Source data
Segment Open

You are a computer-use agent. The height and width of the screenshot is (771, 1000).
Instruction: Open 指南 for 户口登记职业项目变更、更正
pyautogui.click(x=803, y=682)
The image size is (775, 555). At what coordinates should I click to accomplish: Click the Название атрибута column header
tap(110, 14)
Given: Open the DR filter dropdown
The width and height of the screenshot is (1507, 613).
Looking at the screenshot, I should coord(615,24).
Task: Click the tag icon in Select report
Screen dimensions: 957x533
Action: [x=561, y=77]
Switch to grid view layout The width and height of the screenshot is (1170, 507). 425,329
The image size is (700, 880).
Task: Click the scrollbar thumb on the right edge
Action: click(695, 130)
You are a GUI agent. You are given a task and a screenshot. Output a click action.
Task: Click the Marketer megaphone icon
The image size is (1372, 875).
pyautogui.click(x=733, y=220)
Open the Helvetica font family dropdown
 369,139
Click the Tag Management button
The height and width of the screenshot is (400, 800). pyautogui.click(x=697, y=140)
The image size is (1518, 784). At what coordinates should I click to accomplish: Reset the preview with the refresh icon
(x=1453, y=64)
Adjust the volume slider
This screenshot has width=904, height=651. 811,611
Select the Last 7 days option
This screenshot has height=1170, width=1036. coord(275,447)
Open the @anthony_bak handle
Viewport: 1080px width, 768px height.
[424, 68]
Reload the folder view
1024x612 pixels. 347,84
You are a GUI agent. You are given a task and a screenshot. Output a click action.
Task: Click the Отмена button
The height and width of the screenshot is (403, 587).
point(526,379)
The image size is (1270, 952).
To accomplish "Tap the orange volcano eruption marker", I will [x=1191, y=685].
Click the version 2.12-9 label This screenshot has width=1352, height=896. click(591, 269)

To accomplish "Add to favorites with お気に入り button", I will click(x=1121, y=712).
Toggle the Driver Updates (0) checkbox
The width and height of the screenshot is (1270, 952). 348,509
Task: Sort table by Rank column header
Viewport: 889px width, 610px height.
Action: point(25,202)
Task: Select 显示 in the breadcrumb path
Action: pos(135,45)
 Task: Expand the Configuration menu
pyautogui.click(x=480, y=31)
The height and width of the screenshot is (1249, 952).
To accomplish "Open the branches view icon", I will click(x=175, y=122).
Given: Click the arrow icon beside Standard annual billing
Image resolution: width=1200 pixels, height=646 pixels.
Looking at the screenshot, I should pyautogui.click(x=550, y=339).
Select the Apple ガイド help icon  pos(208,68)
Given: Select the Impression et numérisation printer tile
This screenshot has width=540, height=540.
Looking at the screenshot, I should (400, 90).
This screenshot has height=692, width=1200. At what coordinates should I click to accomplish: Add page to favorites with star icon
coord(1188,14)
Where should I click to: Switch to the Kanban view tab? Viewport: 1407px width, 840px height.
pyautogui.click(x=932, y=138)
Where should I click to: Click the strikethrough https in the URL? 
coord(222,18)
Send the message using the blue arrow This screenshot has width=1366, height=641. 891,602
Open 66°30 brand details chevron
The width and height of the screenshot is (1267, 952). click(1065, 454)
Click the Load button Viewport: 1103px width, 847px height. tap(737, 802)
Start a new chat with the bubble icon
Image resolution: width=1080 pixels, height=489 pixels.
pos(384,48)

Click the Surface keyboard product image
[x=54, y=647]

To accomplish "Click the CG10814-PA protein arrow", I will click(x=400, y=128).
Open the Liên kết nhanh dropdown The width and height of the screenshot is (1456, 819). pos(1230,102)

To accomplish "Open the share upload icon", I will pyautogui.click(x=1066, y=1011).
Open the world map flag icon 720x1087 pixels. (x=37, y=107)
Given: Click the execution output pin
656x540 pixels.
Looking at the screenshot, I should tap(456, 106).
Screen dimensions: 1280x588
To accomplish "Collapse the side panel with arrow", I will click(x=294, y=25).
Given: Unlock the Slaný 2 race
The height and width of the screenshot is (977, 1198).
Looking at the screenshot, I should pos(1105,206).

Segment Closed

▸ **Assignment**
Every line of the records above needs to be given again exactly.

▸ **Answer to the exercise**
You are a computer-use agent. The height and width of the screenshot is (771, 1000).
Instruction: Open 指南 for 户口登记职业项目变更、更正
pyautogui.click(x=803, y=682)
The image size is (775, 555). At what coordinates should I click to accomplish: Click the Название атрибута column header
tap(110, 14)
Given: Open the DR filter dropdown
The width and height of the screenshot is (1507, 613).
Looking at the screenshot, I should coord(615,24).
Task: Click the tag icon in Select report
Screen dimensions: 957x533
Action: [x=561, y=77]
Switch to grid view layout The width and height of the screenshot is (1170, 507). 425,329
The image size is (700, 880).
Task: Click the scrollbar thumb on the right edge
Action: click(695, 130)
You are a GUI agent. You are given a task and a screenshot. Output a click action.
Task: Click the Marketer megaphone icon
The image size is (1372, 875).
pyautogui.click(x=733, y=220)
Open the Helvetica font family dropdown
 369,139
Click the Tag Management button
The height and width of the screenshot is (400, 800). pyautogui.click(x=697, y=140)
The image size is (1518, 784). At what coordinates should I click to accomplish: Reset the preview with the refresh icon
(x=1453, y=64)
Adjust the volume slider
This screenshot has width=904, height=651. 811,611
Select the Last 7 days option
This screenshot has height=1170, width=1036. coord(275,447)
Open the @anthony_bak handle
Viewport: 1080px width, 768px height.
[424, 68]
Reload the folder view
1024x612 pixels. 347,84
You are a GUI agent. You are given a task and a screenshot. Output a click action.
Task: Click the Отмена button
The height and width of the screenshot is (403, 587).
point(526,379)
The image size is (1270, 952).
To accomplish "Tap the orange volcano eruption marker", I will [x=1191, y=685].
Click the version 2.12-9 label This screenshot has width=1352, height=896. click(591, 269)

To accomplish "Add to favorites with お気に入り button", I will click(x=1121, y=712).
Toggle the Driver Updates (0) checkbox
The width and height of the screenshot is (1270, 952). 348,509
Task: Sort table by Rank column header
Viewport: 889px width, 610px height.
Action: point(25,202)
Task: Select 显示 in the breadcrumb path
Action: pos(135,45)
 Task: Expand the Configuration menu
pyautogui.click(x=480, y=31)
The height and width of the screenshot is (1249, 952).
To accomplish "Open the branches view icon", I will click(x=175, y=122).
Given: Click the arrow icon beside Standard annual billing
Image resolution: width=1200 pixels, height=646 pixels.
Looking at the screenshot, I should pyautogui.click(x=550, y=339).
Select the Apple ガイド help icon  pos(208,68)
Given: Select the Impression et numérisation printer tile
This screenshot has width=540, height=540.
Looking at the screenshot, I should (400, 90).
This screenshot has height=692, width=1200. At what coordinates should I click to accomplish: Add page to favorites with star icon
coord(1188,14)
Where should I click to: Switch to the Kanban view tab? Viewport: 1407px width, 840px height.
pyautogui.click(x=932, y=138)
Where should I click to: Click the strikethrough https in the URL? 
coord(222,18)
Send the message using the blue arrow This screenshot has width=1366, height=641. 891,602
Open 66°30 brand details chevron
The width and height of the screenshot is (1267, 952). click(1065, 454)
Click the Load button Viewport: 1103px width, 847px height. tap(737, 802)
Start a new chat with the bubble icon
Image resolution: width=1080 pixels, height=489 pixels.
pos(384,48)

Click the Surface keyboard product image
[x=54, y=647]

To accomplish "Click the CG10814-PA protein arrow", I will click(x=400, y=128).
Open the Liên kết nhanh dropdown The width and height of the screenshot is (1456, 819). pos(1230,102)

To accomplish "Open the share upload icon", I will pyautogui.click(x=1066, y=1011).
Open the world map flag icon 720x1087 pixels. (x=37, y=107)
Given: Click the execution output pin
656x540 pixels.
Looking at the screenshot, I should tap(456, 106).
Screen dimensions: 1280x588
To accomplish "Collapse the side panel with arrow", I will click(x=294, y=25).
Given: Unlock the Slaný 2 race
The height and width of the screenshot is (977, 1198).
Looking at the screenshot, I should pos(1105,206).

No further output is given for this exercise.